◆ **WHAT THE EXERCISE ASKS**: In the lines below, the string "green" may appear; say how many lines hold it and give nothing more.

Saved entries:
<<<<
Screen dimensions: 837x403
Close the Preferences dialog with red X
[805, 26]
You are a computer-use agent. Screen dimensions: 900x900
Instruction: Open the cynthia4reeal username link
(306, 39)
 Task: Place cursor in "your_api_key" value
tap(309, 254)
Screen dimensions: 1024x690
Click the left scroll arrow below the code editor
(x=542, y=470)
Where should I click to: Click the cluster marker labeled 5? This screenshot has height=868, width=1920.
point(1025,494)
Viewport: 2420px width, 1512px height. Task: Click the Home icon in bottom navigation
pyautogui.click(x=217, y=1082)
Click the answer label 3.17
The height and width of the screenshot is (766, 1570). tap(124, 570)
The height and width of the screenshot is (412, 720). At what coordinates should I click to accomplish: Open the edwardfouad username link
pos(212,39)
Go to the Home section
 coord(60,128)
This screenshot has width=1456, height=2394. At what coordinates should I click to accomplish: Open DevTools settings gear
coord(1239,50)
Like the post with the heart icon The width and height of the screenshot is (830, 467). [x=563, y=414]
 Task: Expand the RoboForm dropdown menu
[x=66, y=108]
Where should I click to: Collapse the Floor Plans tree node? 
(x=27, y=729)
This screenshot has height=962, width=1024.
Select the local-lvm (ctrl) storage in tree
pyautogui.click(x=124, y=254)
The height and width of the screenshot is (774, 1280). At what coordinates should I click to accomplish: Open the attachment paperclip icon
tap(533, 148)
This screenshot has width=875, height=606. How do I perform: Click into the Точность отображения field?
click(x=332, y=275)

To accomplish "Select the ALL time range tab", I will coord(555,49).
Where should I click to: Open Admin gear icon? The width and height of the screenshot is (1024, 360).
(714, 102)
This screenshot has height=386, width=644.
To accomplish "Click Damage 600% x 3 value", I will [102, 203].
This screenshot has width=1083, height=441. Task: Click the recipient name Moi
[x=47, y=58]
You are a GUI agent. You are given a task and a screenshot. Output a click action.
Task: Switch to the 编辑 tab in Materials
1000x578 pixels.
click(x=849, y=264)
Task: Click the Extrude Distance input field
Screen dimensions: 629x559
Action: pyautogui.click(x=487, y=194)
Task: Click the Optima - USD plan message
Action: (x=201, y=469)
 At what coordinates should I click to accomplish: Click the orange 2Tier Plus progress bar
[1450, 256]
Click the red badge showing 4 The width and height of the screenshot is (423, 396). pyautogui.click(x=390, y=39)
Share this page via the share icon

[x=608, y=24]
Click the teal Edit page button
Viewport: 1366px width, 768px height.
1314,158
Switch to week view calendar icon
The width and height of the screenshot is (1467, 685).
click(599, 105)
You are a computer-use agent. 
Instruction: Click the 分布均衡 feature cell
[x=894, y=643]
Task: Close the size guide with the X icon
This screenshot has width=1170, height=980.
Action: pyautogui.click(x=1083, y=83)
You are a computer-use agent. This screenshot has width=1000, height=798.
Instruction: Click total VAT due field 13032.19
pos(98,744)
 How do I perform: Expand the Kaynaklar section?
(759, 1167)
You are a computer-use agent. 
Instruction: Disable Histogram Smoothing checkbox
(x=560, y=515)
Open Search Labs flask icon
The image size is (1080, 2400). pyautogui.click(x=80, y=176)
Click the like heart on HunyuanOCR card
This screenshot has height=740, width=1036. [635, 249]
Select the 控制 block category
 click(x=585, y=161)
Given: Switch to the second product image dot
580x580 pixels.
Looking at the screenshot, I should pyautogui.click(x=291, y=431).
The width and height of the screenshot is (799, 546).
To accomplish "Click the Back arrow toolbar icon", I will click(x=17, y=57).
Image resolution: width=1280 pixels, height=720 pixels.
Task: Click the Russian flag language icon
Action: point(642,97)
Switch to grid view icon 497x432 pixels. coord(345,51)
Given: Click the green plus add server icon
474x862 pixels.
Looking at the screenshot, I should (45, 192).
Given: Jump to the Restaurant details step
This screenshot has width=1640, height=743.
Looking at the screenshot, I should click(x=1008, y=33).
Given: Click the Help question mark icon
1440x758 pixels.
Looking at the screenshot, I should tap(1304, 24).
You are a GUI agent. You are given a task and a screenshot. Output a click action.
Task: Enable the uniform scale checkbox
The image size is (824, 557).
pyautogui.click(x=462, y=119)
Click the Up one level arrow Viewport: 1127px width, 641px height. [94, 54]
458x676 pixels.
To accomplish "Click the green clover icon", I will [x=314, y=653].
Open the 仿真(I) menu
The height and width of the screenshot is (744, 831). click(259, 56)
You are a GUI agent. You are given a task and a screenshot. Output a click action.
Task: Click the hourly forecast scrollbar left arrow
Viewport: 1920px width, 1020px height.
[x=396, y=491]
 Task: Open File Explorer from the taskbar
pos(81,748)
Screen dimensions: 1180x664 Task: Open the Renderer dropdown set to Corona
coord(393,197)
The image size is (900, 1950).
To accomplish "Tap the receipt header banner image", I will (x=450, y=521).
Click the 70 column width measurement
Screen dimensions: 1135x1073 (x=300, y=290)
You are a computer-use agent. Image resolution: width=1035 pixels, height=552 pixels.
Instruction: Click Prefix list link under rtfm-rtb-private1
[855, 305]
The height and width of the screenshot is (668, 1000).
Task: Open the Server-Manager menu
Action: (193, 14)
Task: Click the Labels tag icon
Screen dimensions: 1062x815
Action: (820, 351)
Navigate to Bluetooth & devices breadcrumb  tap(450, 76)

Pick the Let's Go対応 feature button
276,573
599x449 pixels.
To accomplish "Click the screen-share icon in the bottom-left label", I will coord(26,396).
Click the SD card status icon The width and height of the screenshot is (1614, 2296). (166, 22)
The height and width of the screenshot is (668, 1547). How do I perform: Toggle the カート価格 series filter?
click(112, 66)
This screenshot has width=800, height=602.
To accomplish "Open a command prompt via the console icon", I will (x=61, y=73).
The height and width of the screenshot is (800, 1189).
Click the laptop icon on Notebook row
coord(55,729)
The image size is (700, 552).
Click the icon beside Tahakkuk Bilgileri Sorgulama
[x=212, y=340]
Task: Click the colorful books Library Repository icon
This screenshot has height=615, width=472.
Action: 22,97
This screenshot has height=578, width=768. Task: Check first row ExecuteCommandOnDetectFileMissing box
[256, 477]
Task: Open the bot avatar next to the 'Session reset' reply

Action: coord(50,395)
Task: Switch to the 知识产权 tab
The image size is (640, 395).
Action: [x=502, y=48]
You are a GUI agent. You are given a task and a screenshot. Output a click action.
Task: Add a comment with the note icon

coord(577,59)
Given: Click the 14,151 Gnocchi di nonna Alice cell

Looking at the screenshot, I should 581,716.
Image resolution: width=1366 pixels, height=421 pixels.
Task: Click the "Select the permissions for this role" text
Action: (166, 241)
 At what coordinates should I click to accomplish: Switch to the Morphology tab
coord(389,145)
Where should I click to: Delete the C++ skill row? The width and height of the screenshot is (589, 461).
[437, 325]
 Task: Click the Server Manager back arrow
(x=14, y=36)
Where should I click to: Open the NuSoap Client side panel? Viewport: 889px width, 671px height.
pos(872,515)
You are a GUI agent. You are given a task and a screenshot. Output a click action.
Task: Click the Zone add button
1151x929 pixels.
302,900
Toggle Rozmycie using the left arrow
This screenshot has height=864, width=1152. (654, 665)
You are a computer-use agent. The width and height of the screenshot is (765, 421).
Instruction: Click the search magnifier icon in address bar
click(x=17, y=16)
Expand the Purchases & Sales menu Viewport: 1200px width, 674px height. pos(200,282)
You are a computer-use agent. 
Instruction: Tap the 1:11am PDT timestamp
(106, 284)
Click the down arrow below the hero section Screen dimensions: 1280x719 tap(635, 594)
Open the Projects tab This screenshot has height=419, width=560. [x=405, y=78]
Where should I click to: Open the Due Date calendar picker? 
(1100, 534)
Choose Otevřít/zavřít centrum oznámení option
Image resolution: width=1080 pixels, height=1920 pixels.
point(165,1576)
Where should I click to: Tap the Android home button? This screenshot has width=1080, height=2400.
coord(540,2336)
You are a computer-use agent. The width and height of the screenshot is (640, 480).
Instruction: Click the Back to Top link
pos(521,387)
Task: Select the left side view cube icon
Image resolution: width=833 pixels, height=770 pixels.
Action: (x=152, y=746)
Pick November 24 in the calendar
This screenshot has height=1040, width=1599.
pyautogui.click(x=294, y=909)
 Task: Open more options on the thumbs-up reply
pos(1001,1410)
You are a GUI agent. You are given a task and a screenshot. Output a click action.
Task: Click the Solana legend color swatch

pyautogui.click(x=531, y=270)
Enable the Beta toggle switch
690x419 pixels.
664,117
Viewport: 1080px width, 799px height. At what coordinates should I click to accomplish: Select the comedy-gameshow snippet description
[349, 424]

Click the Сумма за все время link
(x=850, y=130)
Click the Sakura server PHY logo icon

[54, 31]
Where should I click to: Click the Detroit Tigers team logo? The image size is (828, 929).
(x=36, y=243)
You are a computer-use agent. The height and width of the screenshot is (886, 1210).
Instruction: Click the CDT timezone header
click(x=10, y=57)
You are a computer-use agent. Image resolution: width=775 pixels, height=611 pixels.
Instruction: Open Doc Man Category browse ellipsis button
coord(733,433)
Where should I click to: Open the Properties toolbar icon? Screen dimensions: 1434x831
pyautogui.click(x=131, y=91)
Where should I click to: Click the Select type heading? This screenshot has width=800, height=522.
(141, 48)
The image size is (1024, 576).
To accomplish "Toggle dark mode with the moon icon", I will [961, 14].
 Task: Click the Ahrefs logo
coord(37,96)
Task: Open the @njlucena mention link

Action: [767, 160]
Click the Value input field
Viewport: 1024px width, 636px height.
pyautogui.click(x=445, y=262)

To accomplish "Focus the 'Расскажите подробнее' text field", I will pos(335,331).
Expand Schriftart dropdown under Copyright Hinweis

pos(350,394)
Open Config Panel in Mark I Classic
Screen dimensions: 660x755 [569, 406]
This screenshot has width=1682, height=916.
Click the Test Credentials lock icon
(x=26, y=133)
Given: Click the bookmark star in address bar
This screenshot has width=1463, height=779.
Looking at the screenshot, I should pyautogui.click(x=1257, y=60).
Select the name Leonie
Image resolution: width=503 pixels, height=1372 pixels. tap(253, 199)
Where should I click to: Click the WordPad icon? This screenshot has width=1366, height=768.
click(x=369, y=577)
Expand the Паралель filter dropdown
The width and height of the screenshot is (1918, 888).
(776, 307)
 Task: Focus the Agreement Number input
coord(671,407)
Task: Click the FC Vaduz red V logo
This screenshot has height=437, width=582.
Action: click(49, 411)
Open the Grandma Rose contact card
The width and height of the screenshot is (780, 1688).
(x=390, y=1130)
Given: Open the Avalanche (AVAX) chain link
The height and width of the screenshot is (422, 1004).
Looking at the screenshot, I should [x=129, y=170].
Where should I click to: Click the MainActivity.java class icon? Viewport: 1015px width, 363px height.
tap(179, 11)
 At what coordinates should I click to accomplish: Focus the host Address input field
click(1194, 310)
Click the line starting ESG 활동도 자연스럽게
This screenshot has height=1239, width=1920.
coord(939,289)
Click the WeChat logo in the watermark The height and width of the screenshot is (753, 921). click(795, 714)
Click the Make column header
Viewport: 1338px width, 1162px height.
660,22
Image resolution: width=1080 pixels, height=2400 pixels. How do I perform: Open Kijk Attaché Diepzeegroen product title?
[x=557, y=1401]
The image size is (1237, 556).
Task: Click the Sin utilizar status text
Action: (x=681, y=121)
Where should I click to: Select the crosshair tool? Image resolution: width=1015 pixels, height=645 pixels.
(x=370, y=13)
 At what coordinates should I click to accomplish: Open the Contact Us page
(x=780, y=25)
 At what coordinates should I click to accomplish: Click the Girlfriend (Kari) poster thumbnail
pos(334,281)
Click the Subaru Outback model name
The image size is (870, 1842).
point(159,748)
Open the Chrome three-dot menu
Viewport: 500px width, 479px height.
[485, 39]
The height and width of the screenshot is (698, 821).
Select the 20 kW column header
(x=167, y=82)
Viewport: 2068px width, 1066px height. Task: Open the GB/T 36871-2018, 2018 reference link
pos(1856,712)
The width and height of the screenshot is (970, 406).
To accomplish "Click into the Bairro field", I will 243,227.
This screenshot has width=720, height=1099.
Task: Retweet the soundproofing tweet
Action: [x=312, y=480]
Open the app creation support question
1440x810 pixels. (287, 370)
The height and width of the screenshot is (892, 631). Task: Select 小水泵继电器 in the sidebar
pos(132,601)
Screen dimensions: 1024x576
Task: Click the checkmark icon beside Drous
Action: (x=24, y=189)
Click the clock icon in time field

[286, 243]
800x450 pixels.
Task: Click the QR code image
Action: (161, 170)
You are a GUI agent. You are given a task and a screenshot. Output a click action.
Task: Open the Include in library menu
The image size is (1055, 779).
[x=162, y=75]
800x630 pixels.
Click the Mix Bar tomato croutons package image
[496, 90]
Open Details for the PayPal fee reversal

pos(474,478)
>>>>
◆ **FINISHED TASK**: 2